When I was in Toronto last month my Mom gifted me with a cookbook that my sister has been raving about. Turns out I love this cookbook as well!
I have made several recipes from it already but seeing as the kids are still out of school I still have no time for myself! That’s all about to change coming up next week. Summer is officially over and the kids start back to school on Monday. Really bittersweet for me. I have had so much fun with them this summer, probably one of our best summers yet!
Anyway onto the recipe and expect to see a lot more from this book and from me…
***Soak the lentils overnight
1 cup lentils (green hold there shape better and are firmer)
2 thin leeks, whites only, washed well and chopped thinly
1 cup cilantro
2 tsp fresh mint, chopped
1 tsp fresh rosemary (or 1/4 tsp dried)
pinch of fresh ground black pepper
2 tsp ground coriander
2 Tbsp red wine vinegar
1 Tbsp honey
2 Tbsp fish sauce (called for 3 but I added less)
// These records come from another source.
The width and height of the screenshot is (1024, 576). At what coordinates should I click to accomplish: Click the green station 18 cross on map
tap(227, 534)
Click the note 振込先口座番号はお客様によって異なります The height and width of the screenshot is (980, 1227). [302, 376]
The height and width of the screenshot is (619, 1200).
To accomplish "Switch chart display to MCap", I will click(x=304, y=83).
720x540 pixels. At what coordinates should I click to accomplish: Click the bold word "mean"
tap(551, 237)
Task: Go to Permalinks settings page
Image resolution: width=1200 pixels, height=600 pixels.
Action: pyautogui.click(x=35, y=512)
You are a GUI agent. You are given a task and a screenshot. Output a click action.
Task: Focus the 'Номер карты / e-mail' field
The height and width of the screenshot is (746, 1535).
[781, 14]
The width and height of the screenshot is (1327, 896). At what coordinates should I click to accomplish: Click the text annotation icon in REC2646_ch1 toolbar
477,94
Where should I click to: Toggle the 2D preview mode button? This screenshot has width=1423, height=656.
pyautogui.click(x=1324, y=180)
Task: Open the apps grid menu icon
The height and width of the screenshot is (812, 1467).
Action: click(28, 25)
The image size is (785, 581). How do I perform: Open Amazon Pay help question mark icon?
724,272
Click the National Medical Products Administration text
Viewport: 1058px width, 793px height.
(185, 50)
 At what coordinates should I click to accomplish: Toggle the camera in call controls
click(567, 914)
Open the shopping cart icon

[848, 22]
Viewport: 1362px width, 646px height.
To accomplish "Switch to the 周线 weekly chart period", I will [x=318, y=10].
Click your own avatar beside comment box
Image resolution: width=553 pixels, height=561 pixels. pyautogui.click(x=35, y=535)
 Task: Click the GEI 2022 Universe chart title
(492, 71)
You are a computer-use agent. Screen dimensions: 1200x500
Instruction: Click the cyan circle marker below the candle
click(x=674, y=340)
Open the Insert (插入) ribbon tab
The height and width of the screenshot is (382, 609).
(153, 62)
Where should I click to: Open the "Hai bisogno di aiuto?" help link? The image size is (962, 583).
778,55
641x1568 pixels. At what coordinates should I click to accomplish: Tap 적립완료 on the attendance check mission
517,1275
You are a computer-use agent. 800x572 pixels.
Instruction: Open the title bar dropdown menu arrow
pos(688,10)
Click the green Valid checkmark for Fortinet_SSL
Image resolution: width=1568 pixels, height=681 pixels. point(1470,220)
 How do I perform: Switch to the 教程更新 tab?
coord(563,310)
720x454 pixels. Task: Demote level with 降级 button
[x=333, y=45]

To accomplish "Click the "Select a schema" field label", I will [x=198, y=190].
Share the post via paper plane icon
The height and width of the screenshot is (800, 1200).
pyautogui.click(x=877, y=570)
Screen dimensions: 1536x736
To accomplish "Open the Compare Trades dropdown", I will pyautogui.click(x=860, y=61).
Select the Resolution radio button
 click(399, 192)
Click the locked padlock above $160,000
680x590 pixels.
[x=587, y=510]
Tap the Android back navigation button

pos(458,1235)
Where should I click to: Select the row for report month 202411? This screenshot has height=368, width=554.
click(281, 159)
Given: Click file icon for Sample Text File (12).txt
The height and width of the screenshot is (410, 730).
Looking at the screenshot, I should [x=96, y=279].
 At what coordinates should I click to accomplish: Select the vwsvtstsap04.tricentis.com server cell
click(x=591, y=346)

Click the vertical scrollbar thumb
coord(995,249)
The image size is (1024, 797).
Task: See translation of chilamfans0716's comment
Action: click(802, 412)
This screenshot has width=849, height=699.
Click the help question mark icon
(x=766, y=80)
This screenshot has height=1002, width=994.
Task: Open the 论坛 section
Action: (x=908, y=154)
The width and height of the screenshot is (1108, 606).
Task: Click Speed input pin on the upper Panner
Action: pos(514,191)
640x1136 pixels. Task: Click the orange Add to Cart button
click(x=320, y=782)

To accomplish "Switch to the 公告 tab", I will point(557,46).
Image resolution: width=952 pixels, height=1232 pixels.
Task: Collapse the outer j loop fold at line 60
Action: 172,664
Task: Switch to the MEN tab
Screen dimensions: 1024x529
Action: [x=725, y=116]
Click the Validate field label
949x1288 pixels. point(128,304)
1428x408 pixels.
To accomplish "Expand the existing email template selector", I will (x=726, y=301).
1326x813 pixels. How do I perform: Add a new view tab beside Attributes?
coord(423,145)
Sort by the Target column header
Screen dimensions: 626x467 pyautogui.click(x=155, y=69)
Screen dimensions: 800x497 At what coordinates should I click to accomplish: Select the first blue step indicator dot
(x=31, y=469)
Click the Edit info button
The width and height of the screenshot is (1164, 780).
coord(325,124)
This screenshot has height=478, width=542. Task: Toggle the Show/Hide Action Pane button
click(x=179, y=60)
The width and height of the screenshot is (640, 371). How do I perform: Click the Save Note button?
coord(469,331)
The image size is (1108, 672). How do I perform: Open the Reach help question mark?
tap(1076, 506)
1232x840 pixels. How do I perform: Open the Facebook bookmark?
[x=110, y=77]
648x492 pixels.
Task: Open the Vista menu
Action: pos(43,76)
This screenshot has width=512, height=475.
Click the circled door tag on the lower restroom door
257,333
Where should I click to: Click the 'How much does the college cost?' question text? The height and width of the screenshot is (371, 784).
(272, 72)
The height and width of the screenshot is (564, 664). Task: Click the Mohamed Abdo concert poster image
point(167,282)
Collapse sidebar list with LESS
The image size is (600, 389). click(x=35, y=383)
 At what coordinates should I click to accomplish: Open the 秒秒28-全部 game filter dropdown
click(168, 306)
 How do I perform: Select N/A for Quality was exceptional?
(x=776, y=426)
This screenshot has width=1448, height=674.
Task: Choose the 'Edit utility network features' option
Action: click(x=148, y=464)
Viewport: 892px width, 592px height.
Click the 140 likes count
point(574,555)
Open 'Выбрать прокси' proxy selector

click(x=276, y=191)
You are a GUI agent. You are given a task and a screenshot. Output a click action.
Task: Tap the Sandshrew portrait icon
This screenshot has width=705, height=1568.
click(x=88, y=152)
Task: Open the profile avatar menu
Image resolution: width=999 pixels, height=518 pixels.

1 Tbsp best quality extra virgin olive oil
Soak the lentils in plenty of cold water overnight.
Rinse and drain the lentils. Place in a large saucepan and cover with just enough fresh water to cover them. Bring to a boil. Skim any foam from the water and reduce the heat to a simmer.
Add the chopped leeks and cilantro to the lentils and stir. Add all remaining ingredients and simmer until tender-about 30 minutes.
***I thought this was delicious! Sadly though the night that I made it all I had time to make to go with it was hamburgers! LOL. Not the best combo but I can assure you that they were delicious the next day for lunch!!!
***WW point based on a one cup serving…1 Point!